Scan the data below and copy each line where "agent" occurs.

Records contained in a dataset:
····················

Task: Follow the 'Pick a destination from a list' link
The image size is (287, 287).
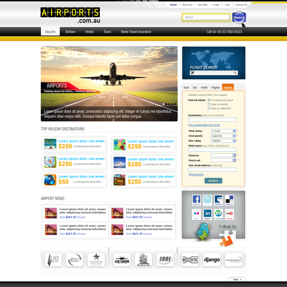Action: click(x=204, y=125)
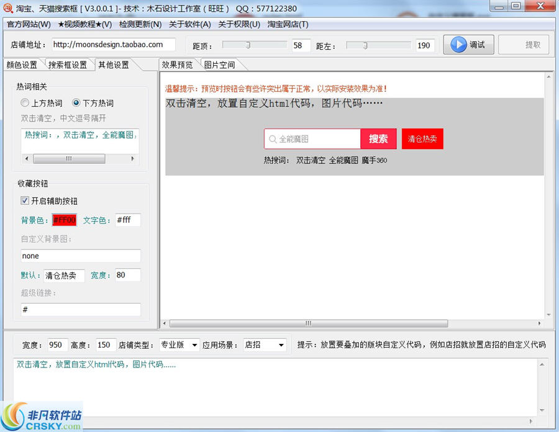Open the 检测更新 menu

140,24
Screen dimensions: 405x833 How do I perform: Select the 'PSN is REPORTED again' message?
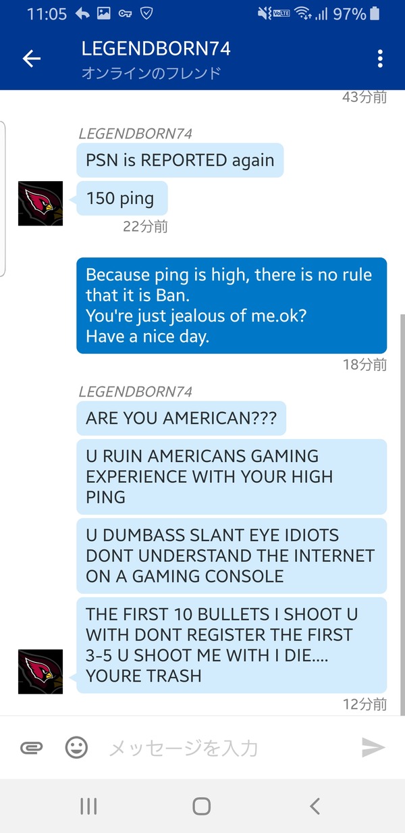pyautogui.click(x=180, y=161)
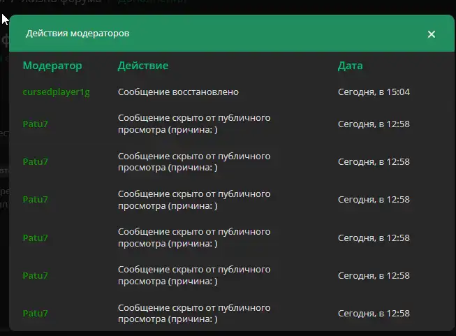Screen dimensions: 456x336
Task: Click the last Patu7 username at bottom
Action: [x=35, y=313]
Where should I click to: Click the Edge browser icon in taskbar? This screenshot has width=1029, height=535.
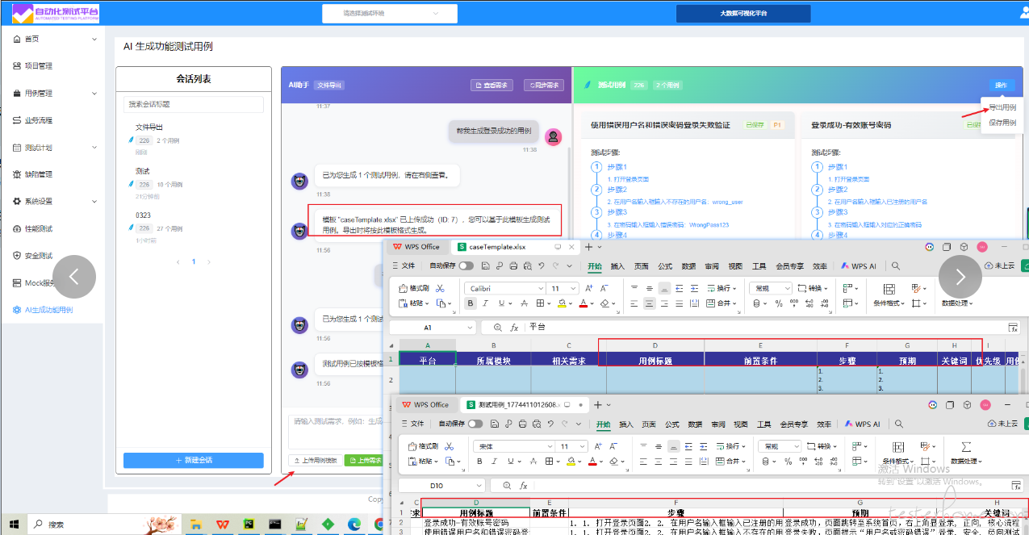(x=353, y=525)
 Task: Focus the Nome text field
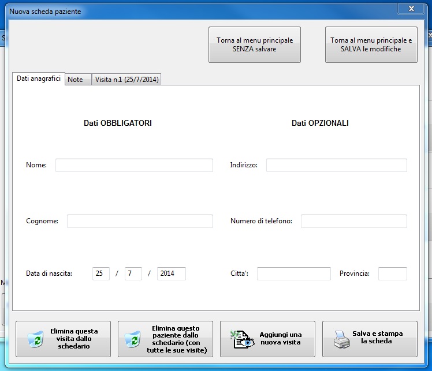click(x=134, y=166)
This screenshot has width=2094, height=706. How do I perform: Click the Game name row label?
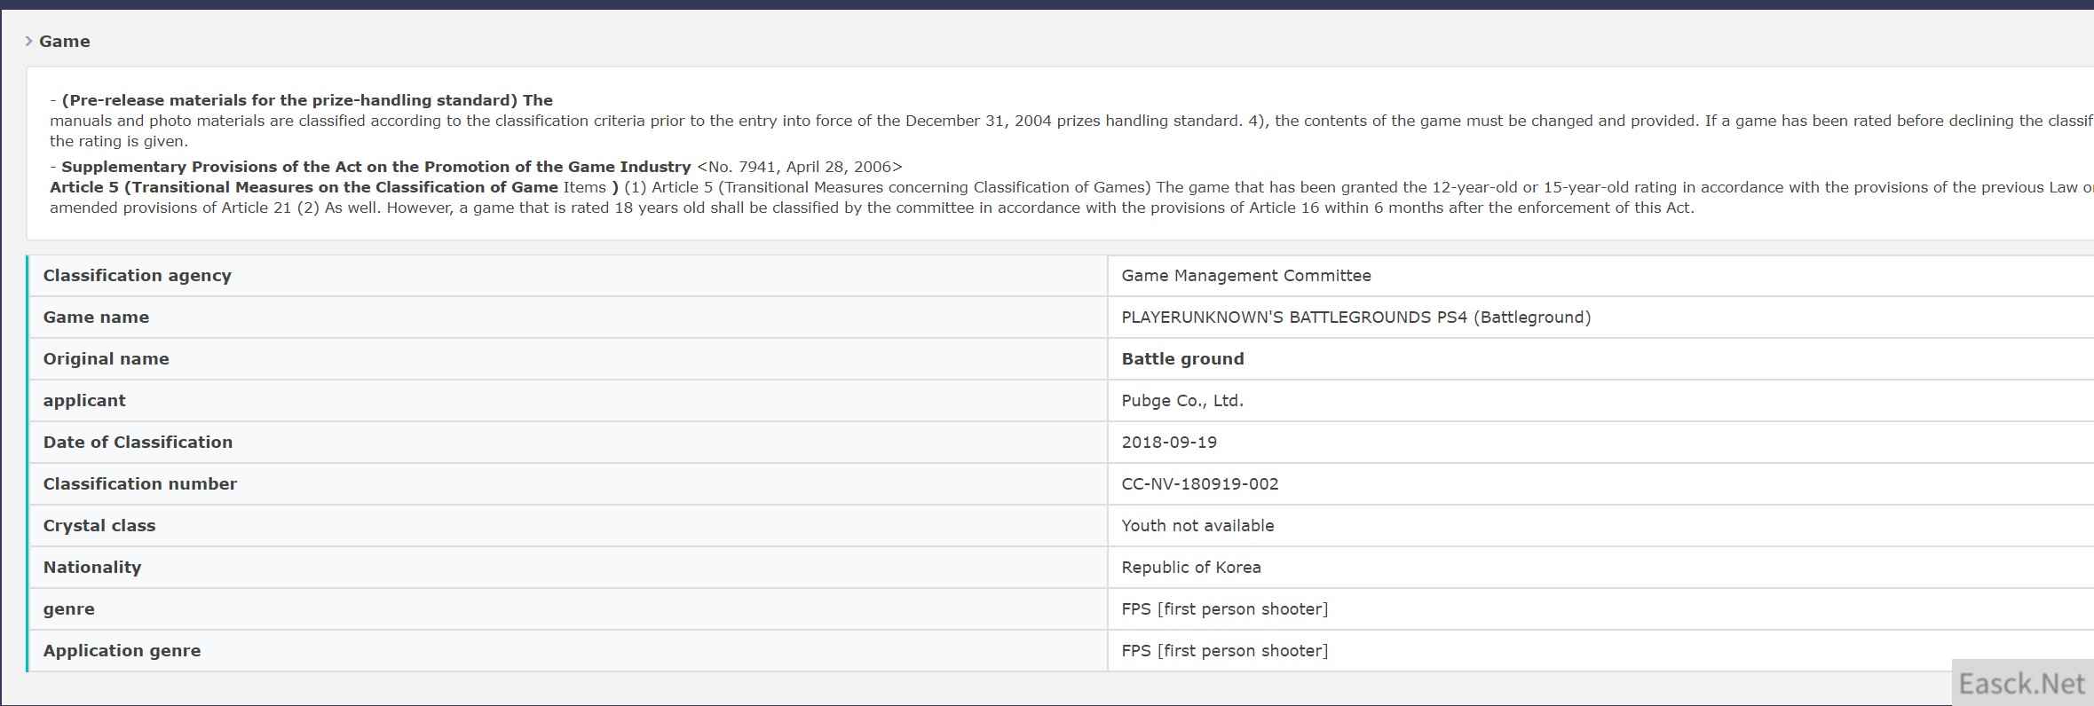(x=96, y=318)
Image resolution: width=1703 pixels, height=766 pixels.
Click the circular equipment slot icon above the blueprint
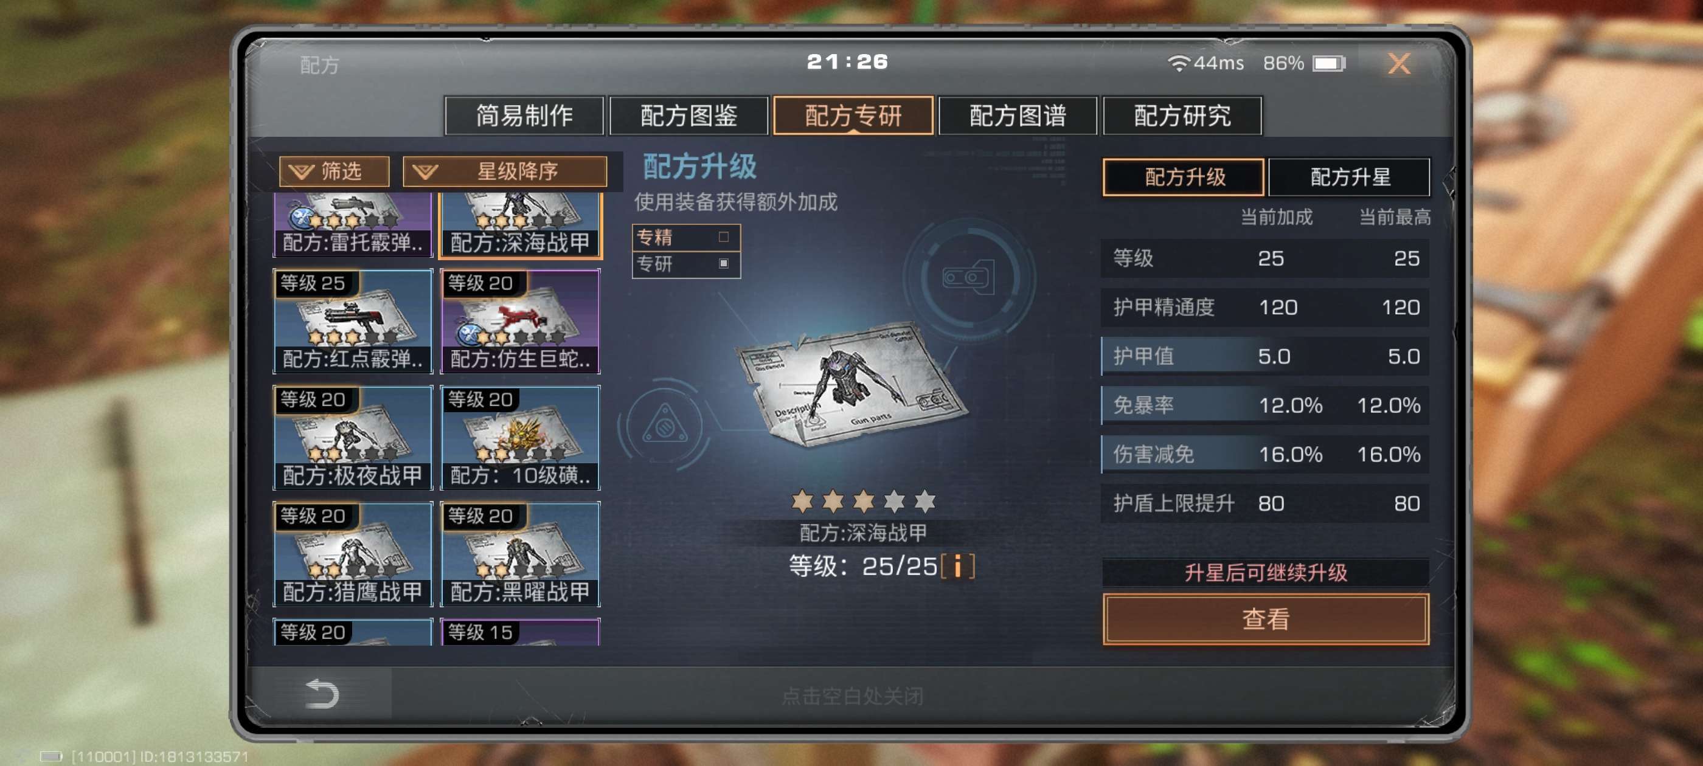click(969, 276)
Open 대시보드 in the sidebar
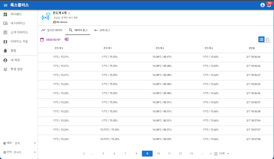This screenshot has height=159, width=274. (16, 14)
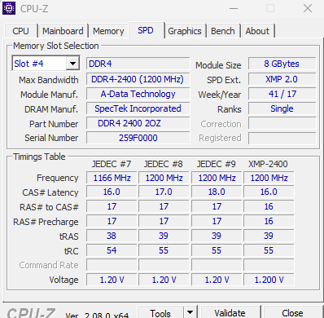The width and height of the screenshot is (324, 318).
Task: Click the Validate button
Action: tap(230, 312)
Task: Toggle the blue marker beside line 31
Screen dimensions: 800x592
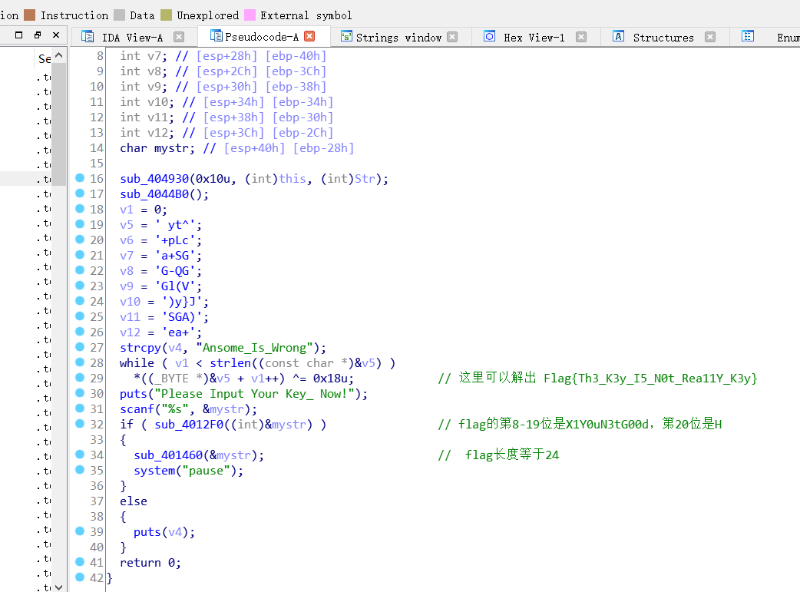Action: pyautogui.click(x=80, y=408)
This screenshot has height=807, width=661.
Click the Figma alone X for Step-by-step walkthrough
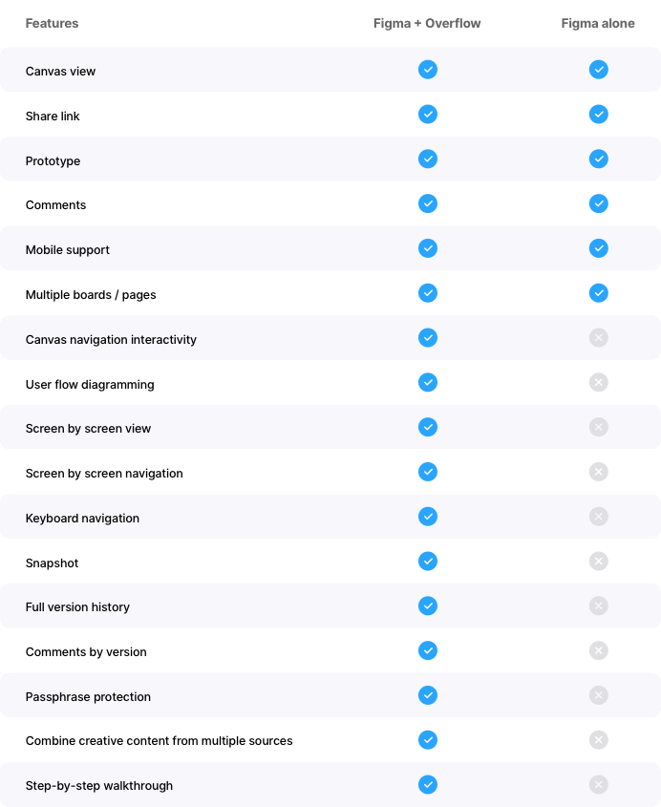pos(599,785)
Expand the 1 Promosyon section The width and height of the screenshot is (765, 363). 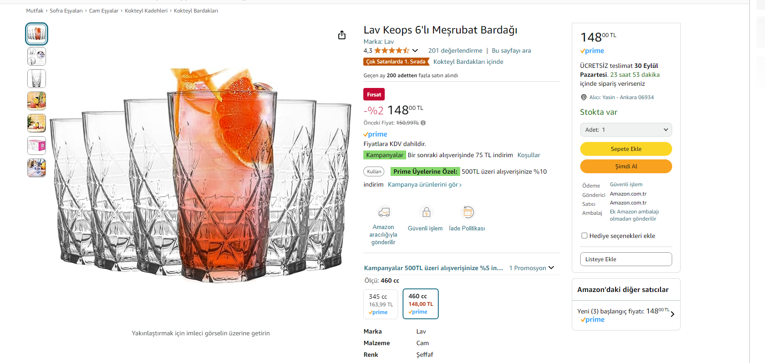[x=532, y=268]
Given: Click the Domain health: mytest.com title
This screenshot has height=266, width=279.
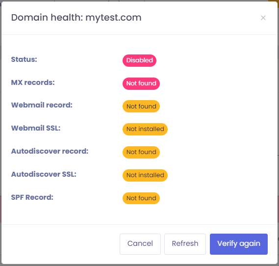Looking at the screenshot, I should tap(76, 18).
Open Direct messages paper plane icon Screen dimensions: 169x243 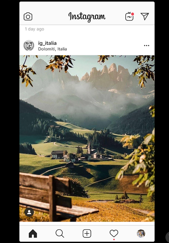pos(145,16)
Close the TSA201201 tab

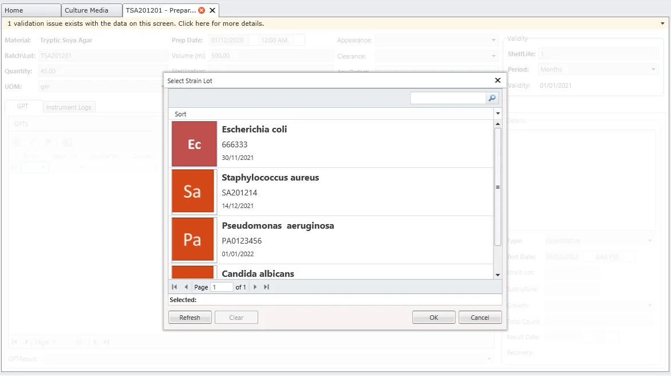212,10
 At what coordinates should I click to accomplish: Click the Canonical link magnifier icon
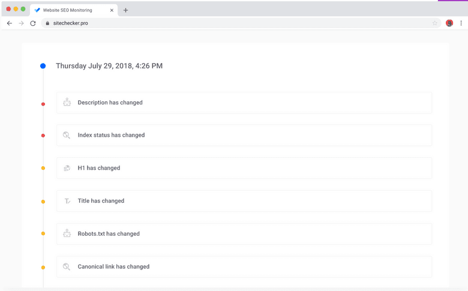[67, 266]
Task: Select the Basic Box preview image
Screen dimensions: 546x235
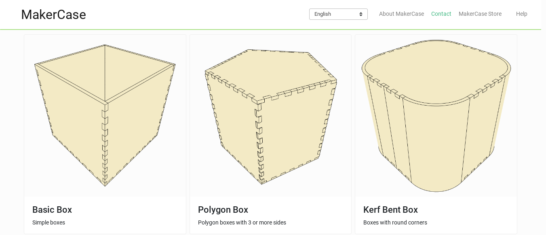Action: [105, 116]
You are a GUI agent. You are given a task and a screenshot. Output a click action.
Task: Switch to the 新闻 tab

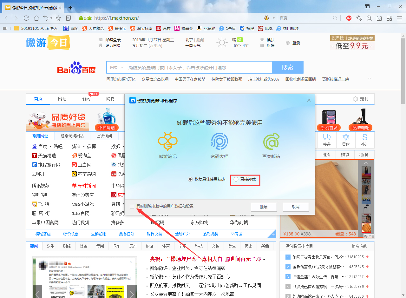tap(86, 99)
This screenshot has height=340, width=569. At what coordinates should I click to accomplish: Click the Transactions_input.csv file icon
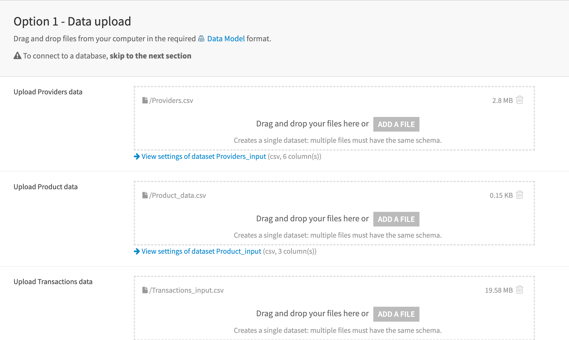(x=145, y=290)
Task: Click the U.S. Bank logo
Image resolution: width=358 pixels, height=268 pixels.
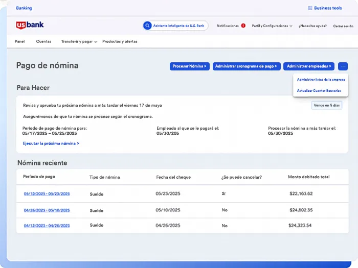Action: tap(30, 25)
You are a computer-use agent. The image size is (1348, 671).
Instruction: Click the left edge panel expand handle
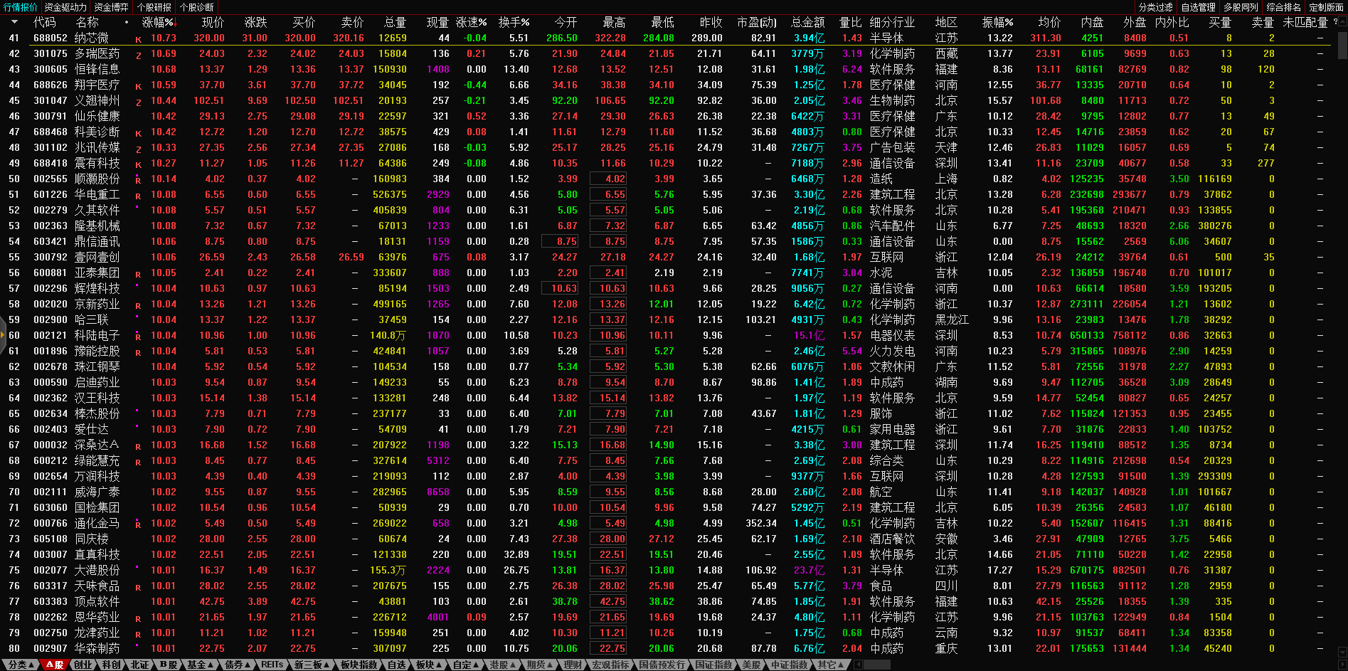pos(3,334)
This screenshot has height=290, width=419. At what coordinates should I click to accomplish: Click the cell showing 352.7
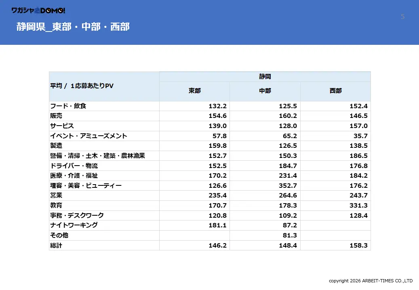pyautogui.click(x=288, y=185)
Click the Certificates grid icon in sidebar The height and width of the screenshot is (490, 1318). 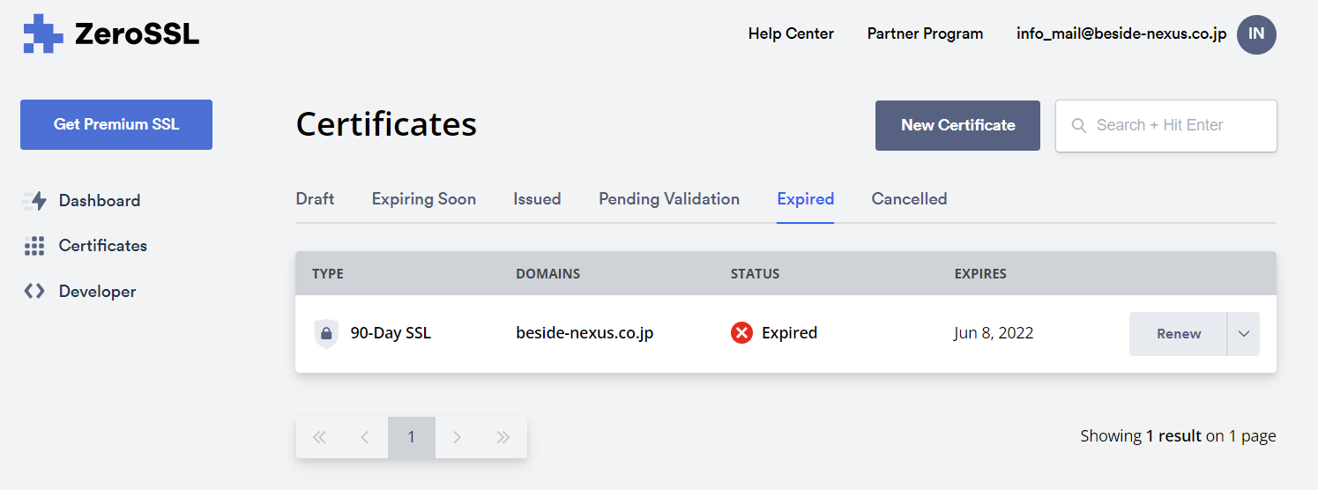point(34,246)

····················

Written solution
You are a GUI agent. You are given a task and a screenshot. Output a click action.
You are a computer-use agent. The image size is (1348, 671).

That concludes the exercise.